- Set task:
Rewrite the part of the material that opens with the line containing "Task: Go back to the inbox" and runs through the end of the material, requests included, shifting every coordinate in the answers up by 55. Leave the pictures out of your answer.

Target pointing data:

Begin

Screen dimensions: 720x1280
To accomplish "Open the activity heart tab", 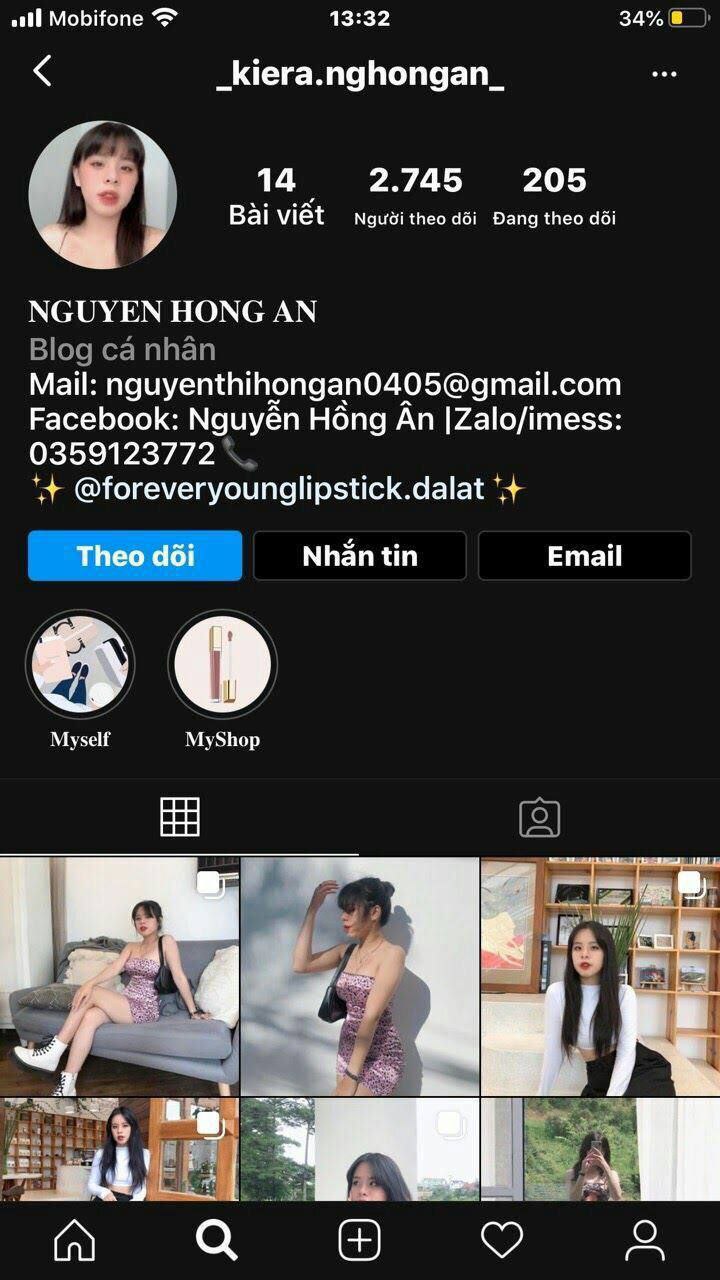I will 502,1241.
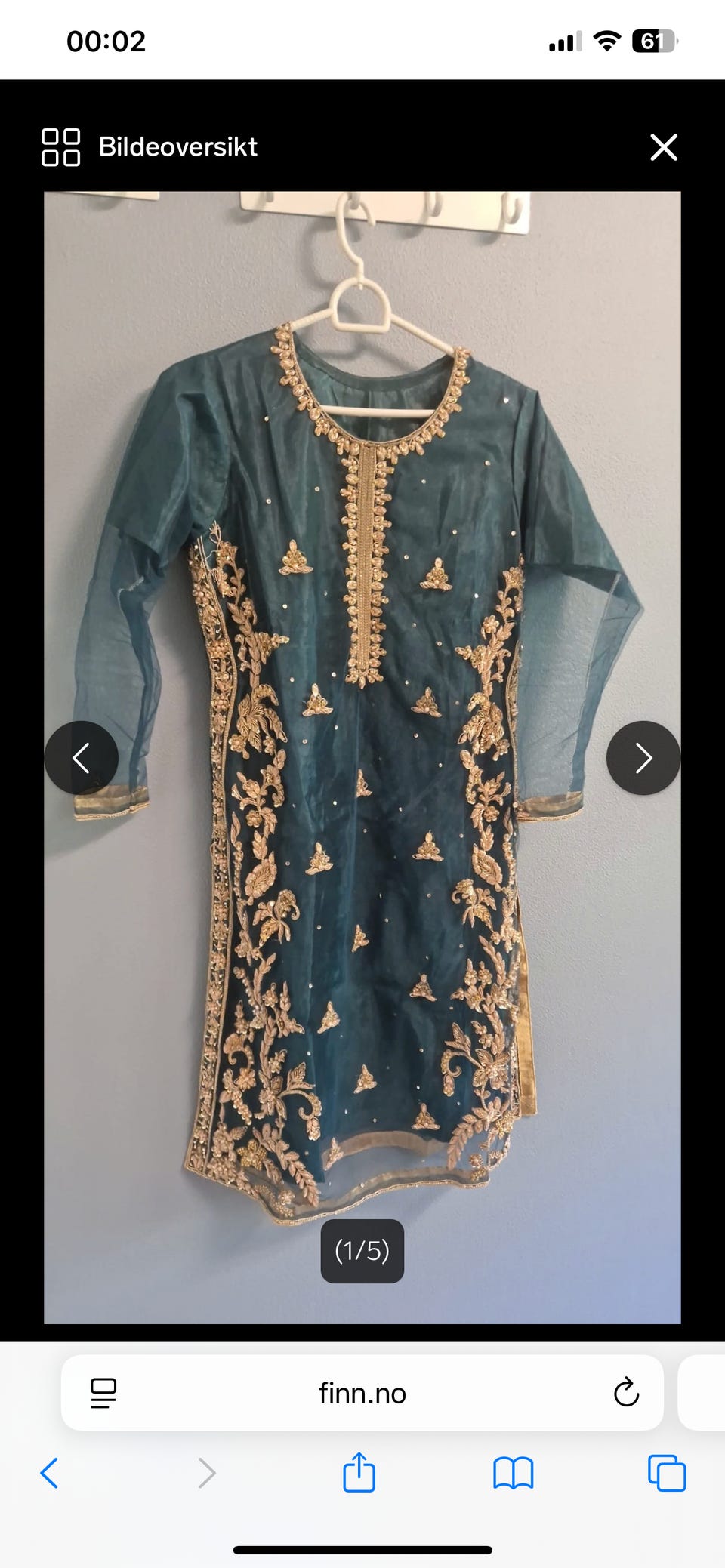Reload the finn.no page
Image resolution: width=725 pixels, height=1568 pixels.
tap(626, 1393)
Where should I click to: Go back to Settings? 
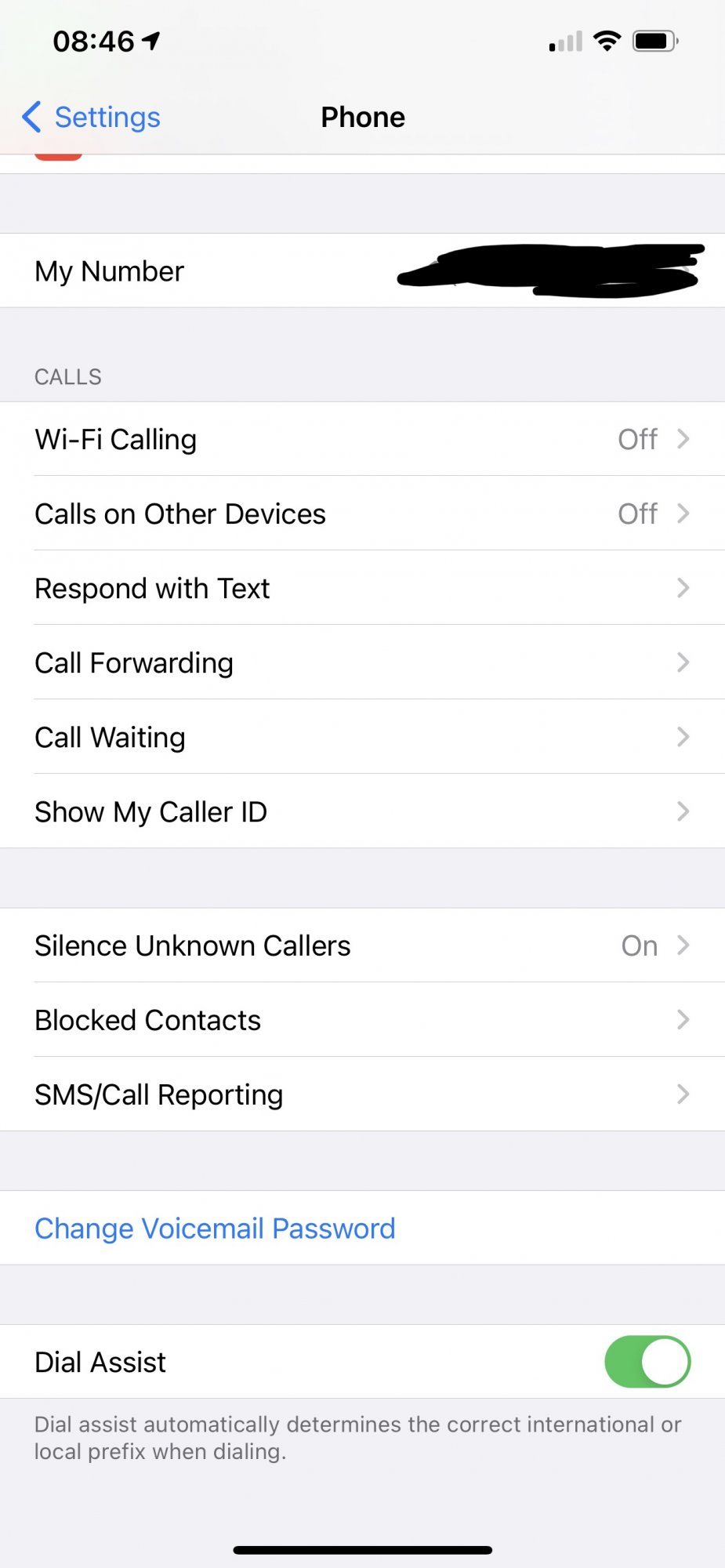(92, 118)
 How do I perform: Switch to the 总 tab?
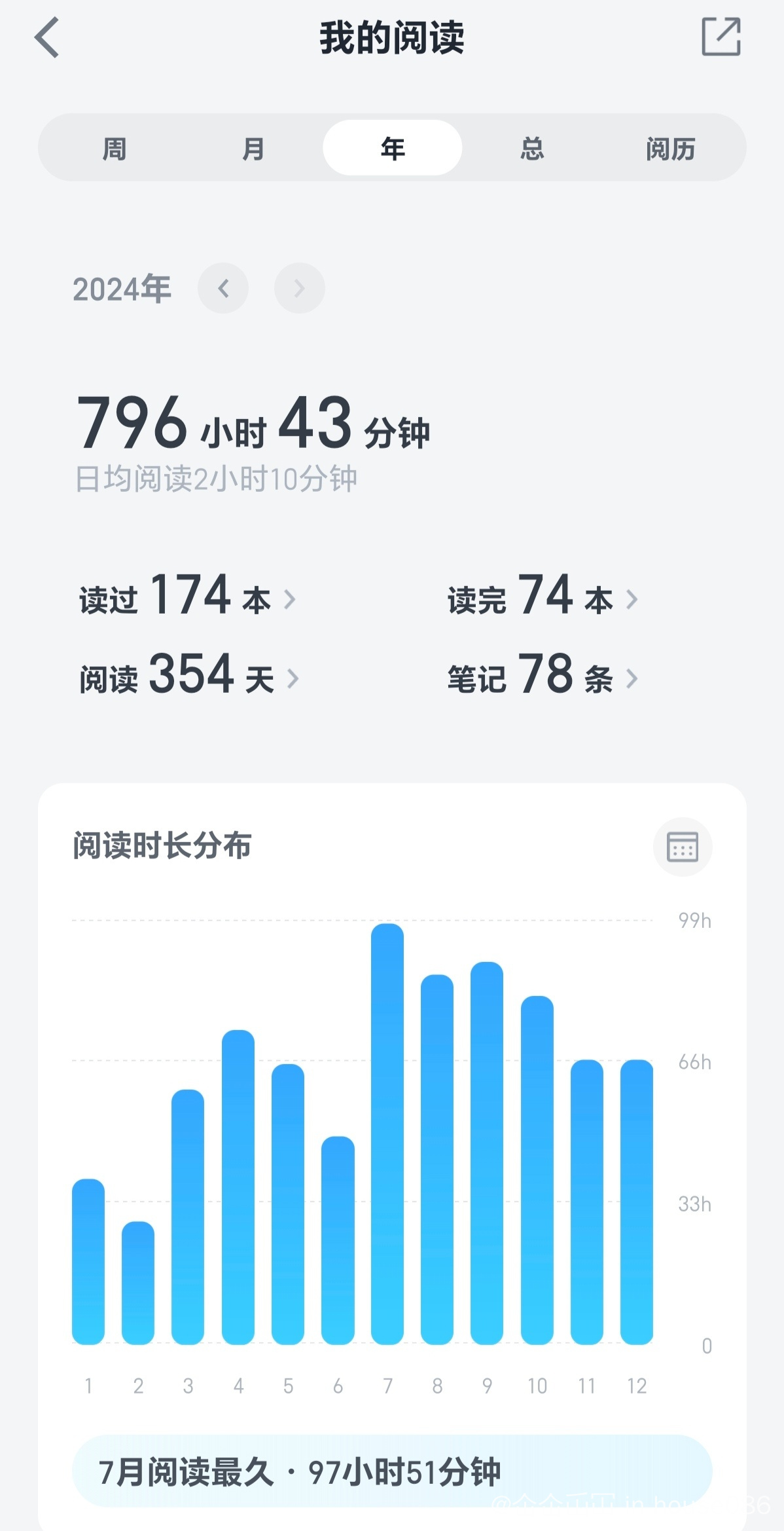531,148
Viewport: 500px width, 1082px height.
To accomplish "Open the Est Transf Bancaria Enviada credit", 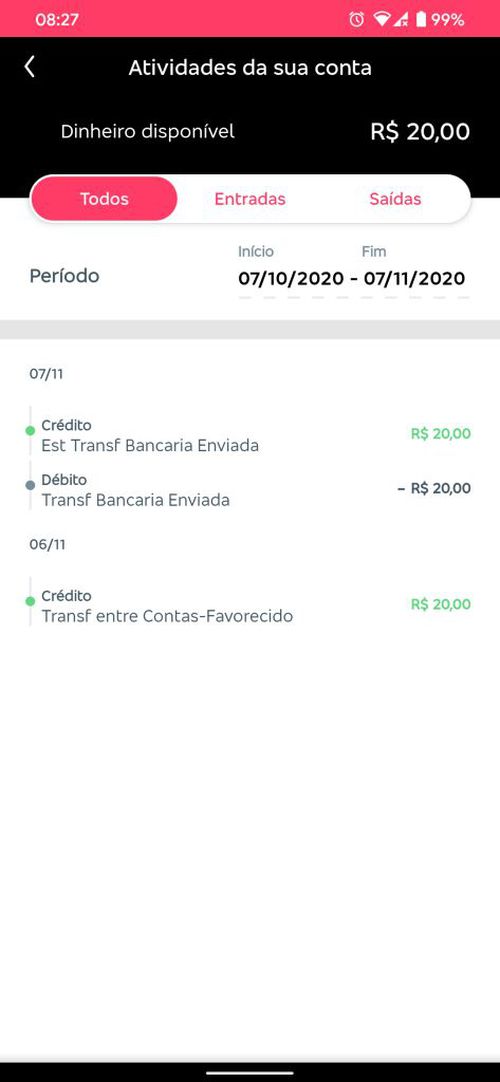I will [250, 435].
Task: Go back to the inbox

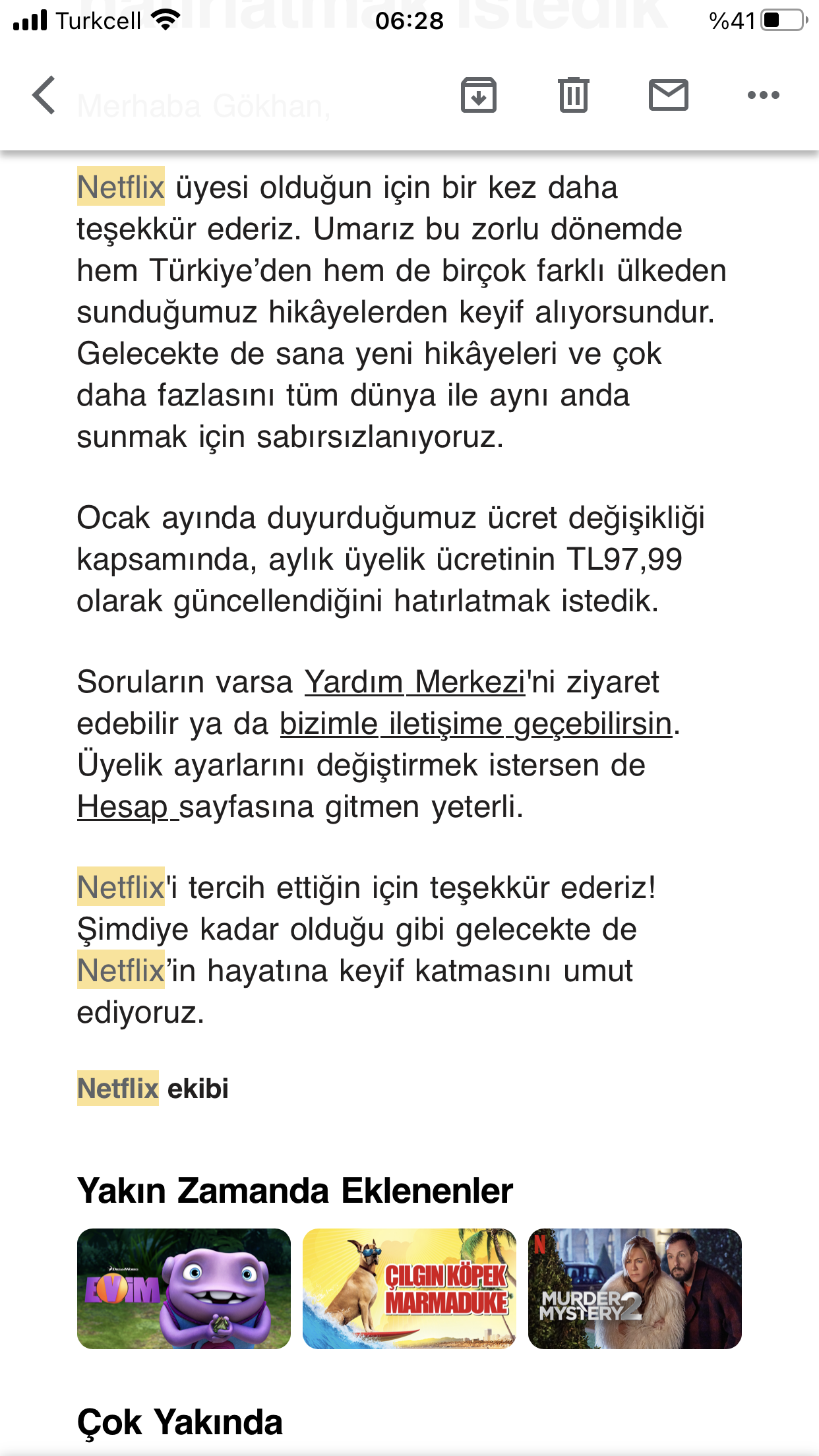Action: (x=44, y=95)
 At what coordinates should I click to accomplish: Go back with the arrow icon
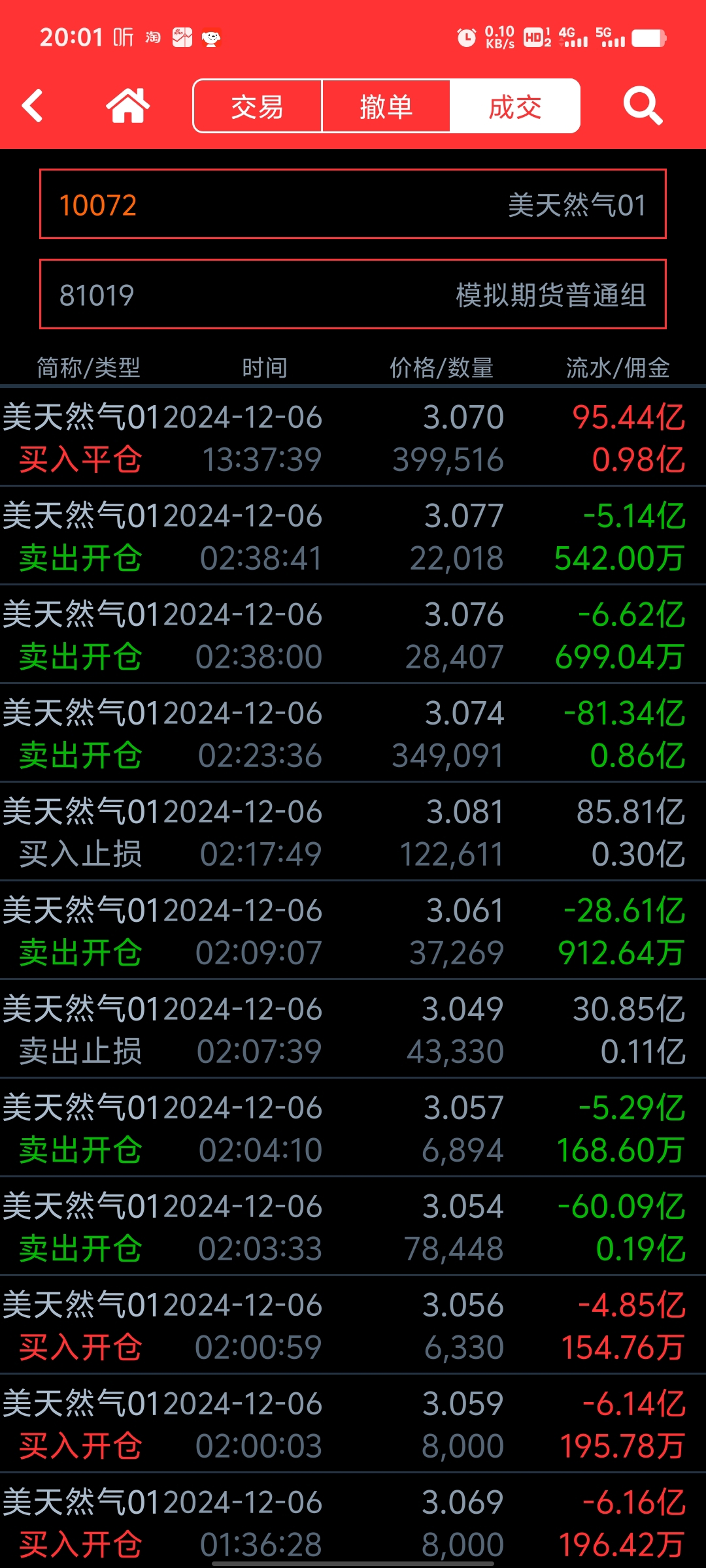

End

- Expected output:
Task: Go back to the inbox

Action: (x=99, y=150)
 At what coordinates should I click to accomplish: Go back with the arrow icon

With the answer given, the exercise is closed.